Concerning the mechanical properties at high temperature, a significantly positive influence of the MC carbides on the creep resistance was evidenced here by the comparison with the carbide-free HEA. HfC and TaC carbides are very hard particles and very resistant mechanically at high temperatures. Further, their particular morphology (Chinese script) produces a strong blocking effect between neighbor dendrites and between neighbor grains. This effect persists a long time at high temperature because of the great resistance of these MC carbides against fragmentation and the resulting loss of carbide continuity. The superiority of the HfC- or TaC-strengthened versions of the CoNiFeMnCr HEA base alloy was assumed, and it is now verified. In the HEAbase alloy, dislocations freely moved and continuously produced many sliding steps, which added up to each other, this resulting in grain-to-grain sliding and then in the macroscopic viscous-plastic deformation of the alloy. With the interdendrite and intergrain lockdown due to the HfC or TaC carbides imbricated with matrix, the deformation is much slower. These carbides bring important resistance against mechanical failure. Unfortunately, the present creep results of the HEAtac and HEAfhc alloys cannot be compared to published results obtained for commercial superalloys. Indeed, such comparison requires that the commercial alloys be tested at 1100°C and 10 MPa in the same conditions as here, i.e., centered three-point flexural solicitation mode, same space between the two bottom supports (12 mm), similar sample thickness, etc. To our knowledge, no results respecting these conditions are available in the literature. Comparisons with commercial alloys would be easier to conduct between traction creep results but this is not possible for the moment because of a lack of the adequate testing machine.

4. Conclusions

Inspired by recent good results obtained with polycrystalline MC-strengthened cobalt-based or nickel-based alloys and superalloys, this work was undertaken to explore the potential properties at 1100 °C of new alloys similarly designed.
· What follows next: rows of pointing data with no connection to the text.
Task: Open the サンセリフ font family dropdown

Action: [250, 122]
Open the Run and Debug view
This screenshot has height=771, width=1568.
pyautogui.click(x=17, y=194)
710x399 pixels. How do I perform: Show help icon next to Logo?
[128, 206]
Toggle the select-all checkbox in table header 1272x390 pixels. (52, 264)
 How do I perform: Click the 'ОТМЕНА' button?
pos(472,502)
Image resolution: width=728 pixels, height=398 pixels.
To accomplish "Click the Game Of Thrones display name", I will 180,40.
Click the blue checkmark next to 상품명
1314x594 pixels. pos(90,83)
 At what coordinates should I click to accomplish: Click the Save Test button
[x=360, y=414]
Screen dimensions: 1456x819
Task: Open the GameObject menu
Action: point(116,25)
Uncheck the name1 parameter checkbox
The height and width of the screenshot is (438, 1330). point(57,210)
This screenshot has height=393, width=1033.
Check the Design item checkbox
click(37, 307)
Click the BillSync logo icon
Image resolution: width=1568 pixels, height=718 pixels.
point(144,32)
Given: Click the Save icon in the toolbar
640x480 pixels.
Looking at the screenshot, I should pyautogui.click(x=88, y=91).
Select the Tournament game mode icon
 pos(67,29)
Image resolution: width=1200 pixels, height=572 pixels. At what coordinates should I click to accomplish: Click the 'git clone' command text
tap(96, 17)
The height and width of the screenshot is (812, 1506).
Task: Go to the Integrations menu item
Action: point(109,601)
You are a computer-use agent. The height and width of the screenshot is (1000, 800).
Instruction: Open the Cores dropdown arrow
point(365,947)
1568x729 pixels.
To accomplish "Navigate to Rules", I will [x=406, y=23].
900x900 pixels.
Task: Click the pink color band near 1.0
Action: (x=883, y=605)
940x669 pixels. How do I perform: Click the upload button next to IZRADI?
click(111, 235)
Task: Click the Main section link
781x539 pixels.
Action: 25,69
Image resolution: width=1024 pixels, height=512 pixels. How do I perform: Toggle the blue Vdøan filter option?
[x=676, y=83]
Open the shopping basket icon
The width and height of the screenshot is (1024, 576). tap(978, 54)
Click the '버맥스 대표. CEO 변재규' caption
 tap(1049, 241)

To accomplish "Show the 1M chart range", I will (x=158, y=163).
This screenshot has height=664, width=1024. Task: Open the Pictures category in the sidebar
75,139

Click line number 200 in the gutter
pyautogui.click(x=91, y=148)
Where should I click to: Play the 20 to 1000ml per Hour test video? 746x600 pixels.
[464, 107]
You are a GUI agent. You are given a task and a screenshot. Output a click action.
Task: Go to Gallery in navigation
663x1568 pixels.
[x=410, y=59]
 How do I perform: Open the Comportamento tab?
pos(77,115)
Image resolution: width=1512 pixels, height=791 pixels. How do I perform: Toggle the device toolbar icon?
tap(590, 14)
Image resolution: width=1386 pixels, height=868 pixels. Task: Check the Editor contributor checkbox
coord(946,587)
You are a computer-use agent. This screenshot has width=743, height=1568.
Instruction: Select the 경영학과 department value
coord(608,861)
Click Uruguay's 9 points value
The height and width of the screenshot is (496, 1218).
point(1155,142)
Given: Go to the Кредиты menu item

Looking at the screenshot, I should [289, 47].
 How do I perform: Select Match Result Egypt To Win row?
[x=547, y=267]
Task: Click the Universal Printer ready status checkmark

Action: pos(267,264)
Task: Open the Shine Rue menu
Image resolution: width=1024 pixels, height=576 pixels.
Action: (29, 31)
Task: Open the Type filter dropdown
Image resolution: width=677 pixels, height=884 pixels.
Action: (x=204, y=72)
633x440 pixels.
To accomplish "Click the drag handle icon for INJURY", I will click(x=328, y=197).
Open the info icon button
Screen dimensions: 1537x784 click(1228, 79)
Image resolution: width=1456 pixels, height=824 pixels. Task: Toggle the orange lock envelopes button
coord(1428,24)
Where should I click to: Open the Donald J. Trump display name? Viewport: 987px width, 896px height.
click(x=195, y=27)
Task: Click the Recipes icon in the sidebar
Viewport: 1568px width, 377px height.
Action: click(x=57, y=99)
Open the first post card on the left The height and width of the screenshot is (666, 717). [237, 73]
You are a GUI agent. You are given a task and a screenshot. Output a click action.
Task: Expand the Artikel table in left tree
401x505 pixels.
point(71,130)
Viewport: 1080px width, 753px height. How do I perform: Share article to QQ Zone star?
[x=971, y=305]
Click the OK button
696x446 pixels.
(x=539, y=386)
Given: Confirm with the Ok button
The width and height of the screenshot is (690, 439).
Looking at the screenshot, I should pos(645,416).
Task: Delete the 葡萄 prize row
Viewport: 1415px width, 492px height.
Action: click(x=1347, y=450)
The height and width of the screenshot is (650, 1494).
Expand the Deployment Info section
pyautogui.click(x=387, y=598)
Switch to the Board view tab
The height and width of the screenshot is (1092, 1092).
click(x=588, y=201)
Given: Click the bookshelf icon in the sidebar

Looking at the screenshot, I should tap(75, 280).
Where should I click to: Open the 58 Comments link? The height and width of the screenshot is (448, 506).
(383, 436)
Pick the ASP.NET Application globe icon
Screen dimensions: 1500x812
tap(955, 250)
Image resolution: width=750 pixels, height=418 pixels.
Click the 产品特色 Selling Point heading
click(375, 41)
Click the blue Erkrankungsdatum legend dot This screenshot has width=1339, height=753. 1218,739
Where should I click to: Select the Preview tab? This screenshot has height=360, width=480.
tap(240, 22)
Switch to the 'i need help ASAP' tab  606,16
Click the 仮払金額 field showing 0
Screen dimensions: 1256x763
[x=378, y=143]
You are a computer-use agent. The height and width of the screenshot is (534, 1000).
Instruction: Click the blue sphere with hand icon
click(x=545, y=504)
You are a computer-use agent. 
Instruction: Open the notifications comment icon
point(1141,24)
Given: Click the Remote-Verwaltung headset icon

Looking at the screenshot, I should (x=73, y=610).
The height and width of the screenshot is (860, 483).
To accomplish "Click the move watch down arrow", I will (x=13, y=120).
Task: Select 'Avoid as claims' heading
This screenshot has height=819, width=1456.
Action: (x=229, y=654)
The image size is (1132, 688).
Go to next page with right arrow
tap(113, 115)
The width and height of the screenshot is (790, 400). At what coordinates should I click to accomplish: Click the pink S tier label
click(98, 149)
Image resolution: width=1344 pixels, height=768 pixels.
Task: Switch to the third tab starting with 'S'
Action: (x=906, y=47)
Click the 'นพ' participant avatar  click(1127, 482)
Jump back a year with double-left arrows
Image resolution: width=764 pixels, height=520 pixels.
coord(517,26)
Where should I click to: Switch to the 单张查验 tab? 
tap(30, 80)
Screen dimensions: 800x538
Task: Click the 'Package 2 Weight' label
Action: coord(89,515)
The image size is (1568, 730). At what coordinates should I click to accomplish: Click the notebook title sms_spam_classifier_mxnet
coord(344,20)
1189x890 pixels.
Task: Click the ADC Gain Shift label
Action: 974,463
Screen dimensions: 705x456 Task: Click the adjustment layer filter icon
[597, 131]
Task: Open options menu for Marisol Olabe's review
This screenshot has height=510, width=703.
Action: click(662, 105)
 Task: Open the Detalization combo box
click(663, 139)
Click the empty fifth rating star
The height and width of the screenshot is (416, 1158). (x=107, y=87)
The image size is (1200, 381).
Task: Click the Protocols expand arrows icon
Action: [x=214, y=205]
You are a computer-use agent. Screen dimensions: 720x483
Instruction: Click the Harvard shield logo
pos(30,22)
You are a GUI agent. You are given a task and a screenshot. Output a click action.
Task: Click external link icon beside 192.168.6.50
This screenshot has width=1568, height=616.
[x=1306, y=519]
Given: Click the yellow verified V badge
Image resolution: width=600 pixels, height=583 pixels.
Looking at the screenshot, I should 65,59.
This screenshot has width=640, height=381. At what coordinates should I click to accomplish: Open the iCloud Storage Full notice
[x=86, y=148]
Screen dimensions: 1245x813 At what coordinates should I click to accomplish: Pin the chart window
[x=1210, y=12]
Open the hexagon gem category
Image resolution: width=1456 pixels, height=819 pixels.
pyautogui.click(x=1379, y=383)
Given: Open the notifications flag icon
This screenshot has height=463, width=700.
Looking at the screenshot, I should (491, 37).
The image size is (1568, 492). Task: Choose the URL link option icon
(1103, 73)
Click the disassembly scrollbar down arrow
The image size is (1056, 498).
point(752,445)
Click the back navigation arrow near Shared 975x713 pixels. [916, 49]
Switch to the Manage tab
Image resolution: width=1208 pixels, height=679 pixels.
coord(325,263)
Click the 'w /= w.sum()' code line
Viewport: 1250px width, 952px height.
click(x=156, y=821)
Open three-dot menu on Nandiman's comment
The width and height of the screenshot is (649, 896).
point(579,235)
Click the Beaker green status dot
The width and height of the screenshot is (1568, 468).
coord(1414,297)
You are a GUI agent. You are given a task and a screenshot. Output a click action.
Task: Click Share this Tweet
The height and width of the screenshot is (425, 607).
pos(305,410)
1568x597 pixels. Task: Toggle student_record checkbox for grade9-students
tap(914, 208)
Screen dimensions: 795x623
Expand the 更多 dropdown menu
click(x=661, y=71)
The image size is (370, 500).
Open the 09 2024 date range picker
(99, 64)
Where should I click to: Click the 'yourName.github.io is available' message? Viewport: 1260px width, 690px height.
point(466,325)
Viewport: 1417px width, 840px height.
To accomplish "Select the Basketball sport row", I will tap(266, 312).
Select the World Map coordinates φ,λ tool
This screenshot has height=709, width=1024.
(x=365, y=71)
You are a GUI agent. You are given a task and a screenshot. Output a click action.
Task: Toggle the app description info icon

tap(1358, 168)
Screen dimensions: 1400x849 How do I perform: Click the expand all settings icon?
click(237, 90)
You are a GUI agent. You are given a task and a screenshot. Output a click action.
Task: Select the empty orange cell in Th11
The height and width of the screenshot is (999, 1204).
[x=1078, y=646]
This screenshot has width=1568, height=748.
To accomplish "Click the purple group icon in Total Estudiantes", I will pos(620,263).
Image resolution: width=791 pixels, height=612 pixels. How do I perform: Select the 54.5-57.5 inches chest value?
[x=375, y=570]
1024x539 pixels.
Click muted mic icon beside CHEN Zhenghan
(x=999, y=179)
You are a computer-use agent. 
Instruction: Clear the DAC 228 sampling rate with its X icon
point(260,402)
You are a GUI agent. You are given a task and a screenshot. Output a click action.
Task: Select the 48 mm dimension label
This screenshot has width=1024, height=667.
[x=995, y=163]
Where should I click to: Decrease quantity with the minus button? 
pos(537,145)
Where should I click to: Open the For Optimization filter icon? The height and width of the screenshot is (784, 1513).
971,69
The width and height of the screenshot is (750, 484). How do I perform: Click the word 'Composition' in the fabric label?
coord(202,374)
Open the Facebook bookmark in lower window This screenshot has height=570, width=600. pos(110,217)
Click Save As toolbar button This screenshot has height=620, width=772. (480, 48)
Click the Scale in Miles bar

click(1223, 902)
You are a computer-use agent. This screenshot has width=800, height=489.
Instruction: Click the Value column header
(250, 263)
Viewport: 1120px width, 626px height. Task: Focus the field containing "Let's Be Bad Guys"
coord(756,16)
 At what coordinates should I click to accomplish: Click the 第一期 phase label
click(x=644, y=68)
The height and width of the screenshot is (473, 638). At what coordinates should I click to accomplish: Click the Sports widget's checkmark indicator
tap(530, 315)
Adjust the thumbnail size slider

These ones associate an equimolar CoNiFeMnCr matrix (known for its high intrinsic strength at various temperatures) and interdendritic heat-resistant script-like eutectic MC carbides (efficient strengthening particles at high temperature). The obtained results are contrasted since major improvement of creep resistance was achieved thanks to TaC and HfC by comparison with the carbide-free reference alloy. These promising creep results will be enriched by uniaxial tensile creep tests as soon as an adequate creep machine is installed in the laboratory. In contrast, the hot oxidation resistances of the three alloys are low. The principal responsible element is neither Ta nor Hf but Mn. It was effectively observed that manganese took a major part of the oxide formation—externally and internally—and obstructed the chromia-forming role of Cr. Due to the rather high level of Mn content in the Cantor’s alloy and its derivatives, chromia failed to form and a not so protective external scale developed instead. Improving considerably the oxidation resistance is the key to benefiting from the (by MC) reinforcement of these alloys. Applying a protective coating to these alloys can be a solution.